Hacker News new | past | comments | ask | show | jobs | submit login
Show HN: QuadSort, Esoteric Fast Sort (github.com/scandum)
78 points by Exorust on Jan 29, 2023 | hide | past | favorite | 23 comments



Uses the wolfsort benchmark, which uses a time-based seed for the pseudo-random-number generator "rand". These are therefore unreproducible results (for the randomized inputs).

The results are very interesting and generally follow the rule that bigger hand-optimized code can be faster code.


Maybe not precisely reproducible, but they ran each test a hundred times so it should be possible to reproduce it well enough in statistical terms.


In the code it looks like the seed to the benchmark can be provided as the 4th command line argument if necessary: https://github.com/scandum/quadsort/blob/master/src/bench.c#...


TLDR: A visualisation of how QuadSort adaptively combines various novel strategies to achieve the best performance on a wide variety of inputs: https://github.com/scandum/quadsort#visualization

Benchmarks of how it beats qsort, Timsort, pdqsort etc.: https://github.com/scandum/quadsort#benchmark-quadsort-vs-st...

Is it called esoteric just because it's complex?


Quadsort's author here.

This is the first time I've heard quadsort being called esoteric. It isn't much more complex than Timsort. It is however challenging to port ~1000 lines of code that can be tedious to debug. If you make one simple error/typo you could be stuck for hours in debugging hell.

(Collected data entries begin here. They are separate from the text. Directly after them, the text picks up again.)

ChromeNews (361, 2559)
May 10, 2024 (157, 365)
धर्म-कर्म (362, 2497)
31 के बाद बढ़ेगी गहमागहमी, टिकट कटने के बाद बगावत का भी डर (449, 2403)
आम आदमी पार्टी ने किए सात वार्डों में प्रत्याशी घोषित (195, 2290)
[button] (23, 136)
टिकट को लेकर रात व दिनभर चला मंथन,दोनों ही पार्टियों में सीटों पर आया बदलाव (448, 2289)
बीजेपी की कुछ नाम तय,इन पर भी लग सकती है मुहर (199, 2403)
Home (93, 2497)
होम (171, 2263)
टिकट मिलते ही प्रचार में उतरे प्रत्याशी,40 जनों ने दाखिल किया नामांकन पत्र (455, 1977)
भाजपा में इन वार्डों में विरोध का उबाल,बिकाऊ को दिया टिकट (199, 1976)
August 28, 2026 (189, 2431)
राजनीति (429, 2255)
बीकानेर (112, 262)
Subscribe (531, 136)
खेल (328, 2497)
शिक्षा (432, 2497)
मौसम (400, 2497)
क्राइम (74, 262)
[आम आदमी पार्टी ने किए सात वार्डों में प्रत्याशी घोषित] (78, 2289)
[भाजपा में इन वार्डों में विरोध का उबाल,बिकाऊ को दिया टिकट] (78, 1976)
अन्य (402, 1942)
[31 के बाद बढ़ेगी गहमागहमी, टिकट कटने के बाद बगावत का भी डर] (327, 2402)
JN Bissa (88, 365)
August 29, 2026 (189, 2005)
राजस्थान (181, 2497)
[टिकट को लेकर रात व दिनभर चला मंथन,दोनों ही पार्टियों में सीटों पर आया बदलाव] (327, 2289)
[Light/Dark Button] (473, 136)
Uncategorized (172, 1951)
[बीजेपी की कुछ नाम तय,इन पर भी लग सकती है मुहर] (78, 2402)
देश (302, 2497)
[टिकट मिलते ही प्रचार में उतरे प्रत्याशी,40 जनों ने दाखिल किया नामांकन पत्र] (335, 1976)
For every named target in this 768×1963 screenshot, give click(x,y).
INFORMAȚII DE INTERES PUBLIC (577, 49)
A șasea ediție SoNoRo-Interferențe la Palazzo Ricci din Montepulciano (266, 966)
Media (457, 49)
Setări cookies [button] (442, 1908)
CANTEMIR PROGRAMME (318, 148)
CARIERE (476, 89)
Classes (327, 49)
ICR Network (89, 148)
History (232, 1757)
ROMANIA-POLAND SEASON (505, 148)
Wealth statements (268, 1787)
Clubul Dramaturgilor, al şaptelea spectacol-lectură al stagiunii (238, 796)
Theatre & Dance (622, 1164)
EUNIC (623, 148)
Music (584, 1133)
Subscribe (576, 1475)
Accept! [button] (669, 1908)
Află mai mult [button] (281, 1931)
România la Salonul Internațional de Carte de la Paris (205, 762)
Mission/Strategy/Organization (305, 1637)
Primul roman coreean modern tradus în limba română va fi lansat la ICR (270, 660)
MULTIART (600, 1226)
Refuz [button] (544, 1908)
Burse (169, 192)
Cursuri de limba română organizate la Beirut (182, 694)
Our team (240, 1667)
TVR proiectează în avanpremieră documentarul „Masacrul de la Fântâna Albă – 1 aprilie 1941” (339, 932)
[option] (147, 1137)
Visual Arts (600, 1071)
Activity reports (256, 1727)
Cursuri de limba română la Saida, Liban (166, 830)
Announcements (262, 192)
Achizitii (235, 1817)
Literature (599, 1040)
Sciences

Hence I recently published piposort, which is ~150 lines and pretty basic, while still offering excellent performance. Not as good as quadsort, but it could make for a stepping stone in a porting effort.

https://github.com/scandum/piposort


Good point, so it's not more esoteric than Timsort which is used in production a lot.

With quadsort, fluxsort, piposort etc., you have an impressive coverage of the design space of sorting algorithms!


It has a lot of moving parts. It is considered esoteric because it would be difficult to put this kind of thing into successful production.


looks awesome. making this the default sort would surely save lots of co_2.


Not if it does lots more memory accesses, which is not clear from the page.

For example, mergesort has nicer lower bound than quicksort, but quicksort has significantly better constant value hidden in the O(n log n), so quicksort is much lower energy cost (in general - both can be fiddled with, but if I recall, quicksort is still better after all the shenanigans you can apply).

From a quick look at the code, line 248 of quidsort.c looks like an 8 way switch per 4 elements - this will likely destroy branch prediction, making pipeline refills cost significantly more CPU cycles than quicksort or merge sort. The code throughout looks like this type of large branching situations.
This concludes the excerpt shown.